J Walk links to this article about the renaissance of the Drive In in the US.
It's a peculiar mix of retro and new wave, relying on Americans' strong nostalgia and their insatiable demand for the next big thing.

Coincidentally - (in drive-in parlance - almost a twinning moment) boynton had just been discussing this trend with a friend from a local perspective. As the fabulous 1966 Melways street directory testifies, those red triangles were once dotted thoughout the metropolitan region - but for a decade there has only been one remaining . boynton last went to the Coburg drive in to see The Silence of The Lambs - not quite an ideal viewing experience for such a film, but diverting enough.

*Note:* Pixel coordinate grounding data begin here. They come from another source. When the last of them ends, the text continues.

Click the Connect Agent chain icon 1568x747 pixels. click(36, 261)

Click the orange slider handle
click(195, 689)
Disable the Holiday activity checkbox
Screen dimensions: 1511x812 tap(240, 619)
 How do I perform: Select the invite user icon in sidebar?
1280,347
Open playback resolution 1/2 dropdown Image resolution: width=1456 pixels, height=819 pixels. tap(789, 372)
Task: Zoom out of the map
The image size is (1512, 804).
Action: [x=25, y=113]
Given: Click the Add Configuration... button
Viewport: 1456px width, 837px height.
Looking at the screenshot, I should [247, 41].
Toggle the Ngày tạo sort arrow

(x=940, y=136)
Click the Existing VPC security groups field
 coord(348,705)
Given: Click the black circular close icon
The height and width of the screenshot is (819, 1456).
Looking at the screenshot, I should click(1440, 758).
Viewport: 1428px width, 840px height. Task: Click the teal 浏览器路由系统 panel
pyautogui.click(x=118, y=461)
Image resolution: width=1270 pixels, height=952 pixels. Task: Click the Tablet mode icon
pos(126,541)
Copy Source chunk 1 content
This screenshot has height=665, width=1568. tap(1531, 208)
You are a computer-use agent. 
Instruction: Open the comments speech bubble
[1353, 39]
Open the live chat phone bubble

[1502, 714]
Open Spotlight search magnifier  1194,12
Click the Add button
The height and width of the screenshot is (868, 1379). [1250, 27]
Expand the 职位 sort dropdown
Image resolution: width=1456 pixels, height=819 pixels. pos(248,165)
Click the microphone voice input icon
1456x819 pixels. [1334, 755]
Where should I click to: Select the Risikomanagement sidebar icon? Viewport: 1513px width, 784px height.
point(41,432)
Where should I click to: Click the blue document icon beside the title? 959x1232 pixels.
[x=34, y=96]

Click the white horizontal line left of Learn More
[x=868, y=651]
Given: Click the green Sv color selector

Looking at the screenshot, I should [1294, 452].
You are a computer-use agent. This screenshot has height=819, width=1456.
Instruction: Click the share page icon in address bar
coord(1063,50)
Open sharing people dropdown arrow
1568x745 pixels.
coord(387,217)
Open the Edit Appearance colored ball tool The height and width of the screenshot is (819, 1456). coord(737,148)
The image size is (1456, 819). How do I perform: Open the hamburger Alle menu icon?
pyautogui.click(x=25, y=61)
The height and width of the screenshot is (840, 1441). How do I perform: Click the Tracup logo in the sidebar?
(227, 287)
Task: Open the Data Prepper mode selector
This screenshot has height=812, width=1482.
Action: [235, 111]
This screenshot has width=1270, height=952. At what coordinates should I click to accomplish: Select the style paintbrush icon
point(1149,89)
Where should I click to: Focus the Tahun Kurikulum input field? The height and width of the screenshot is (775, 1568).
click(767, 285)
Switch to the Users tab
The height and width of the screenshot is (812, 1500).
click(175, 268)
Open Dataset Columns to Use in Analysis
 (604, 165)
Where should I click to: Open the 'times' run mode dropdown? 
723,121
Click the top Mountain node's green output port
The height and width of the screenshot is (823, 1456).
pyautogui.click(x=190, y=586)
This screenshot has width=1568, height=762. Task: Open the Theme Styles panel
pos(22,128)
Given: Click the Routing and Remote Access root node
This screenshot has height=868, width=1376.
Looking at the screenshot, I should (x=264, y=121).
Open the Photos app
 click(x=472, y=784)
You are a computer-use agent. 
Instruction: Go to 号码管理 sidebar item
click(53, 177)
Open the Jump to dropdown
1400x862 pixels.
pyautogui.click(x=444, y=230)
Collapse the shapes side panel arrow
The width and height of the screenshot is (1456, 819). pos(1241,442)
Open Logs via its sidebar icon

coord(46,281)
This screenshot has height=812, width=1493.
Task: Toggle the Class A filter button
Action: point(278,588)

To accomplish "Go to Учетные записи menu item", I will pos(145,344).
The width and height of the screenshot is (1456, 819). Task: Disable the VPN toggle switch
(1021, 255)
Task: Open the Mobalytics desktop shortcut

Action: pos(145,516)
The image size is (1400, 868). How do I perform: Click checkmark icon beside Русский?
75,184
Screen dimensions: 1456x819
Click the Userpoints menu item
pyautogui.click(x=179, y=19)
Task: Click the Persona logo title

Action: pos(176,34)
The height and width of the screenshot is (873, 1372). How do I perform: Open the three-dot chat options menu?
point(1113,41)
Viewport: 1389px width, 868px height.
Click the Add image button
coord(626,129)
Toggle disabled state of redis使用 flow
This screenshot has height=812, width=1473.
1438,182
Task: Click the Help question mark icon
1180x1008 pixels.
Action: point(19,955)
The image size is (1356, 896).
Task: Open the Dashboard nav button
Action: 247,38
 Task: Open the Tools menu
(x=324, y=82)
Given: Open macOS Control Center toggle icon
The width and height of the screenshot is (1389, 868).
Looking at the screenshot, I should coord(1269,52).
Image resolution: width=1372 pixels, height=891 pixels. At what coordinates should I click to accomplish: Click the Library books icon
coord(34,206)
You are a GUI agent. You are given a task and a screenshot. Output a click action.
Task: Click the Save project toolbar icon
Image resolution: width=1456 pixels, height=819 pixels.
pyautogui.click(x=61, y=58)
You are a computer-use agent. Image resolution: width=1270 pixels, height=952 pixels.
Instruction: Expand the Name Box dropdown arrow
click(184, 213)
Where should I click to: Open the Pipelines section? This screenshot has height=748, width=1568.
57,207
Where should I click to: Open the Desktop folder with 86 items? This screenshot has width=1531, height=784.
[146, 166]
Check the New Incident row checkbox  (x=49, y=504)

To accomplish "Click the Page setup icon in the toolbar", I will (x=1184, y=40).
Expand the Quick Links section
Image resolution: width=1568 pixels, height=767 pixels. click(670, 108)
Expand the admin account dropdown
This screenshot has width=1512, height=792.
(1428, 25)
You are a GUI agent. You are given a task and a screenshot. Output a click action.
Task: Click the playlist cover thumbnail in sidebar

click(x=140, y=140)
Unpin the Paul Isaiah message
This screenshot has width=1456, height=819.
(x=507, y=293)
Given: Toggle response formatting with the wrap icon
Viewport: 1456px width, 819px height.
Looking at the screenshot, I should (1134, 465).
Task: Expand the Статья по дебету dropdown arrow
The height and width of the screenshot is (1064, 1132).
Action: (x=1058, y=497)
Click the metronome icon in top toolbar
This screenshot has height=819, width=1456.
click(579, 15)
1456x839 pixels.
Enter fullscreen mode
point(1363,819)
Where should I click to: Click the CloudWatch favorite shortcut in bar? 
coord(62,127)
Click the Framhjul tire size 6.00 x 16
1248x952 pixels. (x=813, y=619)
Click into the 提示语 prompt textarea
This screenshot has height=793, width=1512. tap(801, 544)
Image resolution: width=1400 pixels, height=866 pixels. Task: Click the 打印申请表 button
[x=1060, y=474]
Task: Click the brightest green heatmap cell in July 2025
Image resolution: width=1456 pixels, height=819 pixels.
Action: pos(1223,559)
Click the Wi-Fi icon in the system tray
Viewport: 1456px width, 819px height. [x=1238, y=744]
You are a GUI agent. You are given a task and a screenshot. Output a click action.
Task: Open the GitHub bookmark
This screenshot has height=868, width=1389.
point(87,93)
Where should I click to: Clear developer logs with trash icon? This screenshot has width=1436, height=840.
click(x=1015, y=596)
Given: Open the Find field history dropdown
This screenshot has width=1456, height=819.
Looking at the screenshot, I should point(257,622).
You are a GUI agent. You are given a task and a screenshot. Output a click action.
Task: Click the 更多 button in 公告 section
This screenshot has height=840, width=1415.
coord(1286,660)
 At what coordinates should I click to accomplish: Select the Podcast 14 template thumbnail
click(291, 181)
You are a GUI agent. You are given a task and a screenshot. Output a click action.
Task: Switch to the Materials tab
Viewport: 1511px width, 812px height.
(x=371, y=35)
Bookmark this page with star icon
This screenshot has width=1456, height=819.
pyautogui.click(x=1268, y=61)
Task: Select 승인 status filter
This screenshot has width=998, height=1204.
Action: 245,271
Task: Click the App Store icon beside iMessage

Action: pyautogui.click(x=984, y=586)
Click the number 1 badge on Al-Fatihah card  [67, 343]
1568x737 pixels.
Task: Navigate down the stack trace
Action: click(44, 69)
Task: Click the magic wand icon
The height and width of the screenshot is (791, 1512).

More recently - as my friend informed me - another has opened in Melbourne at Dandenong. Who would have thought that such a commonplace thing, one of those suburban blots on the landscape and rites-of-passage parking lots, teenage pit stops, those diurnal trash and treasure pounds with their nocturnal run of X rated shockers would induce such a wellspring of nostalgia? But suddenly going to the drive in seems appealing again - as long as they show good movies. (boynton's ideal of course would be an Astor style season of classics- or a golden years of hollywood program.)
This led boynton to an amazing site Drive Ins Downunder. Just like the Melways Edition One experience - boynton spent a good hour soaking up the feast of local history - which would seem also to be a chronicle of post-war suburbia and social history. That big outdoor screen seems to mark the demographic trends of baby boom, families, teenagers and eventual retreat into the home entertainment centres.
This is a wonderful, comprehensive site with that local folklore:
Essendon, Maribyrnong, Preston, Reservoir and Northland all took potential cars away from Broadmeadows
and images of universal appeal like the big (ghost) screen at Mildura
or the pictures in a paddock put out to pasture at Cobram

The drive-in market may be a fraction of its peak reached in the 1960’s and 1970’s, but a steady upward demand is the trend today. The drive-ins trade on a unique blend of nostalgia and retro-chic.

boynton pleads guilty to that blend . Hope the program reflects the trend.

(update another twinning sort of experience - (or just a week behind the news) boynton sees an ad in the Age for this new Drive In at the vic market. Inner city, good films, Toorak tractors to park in designated areas- smells like retro chic.)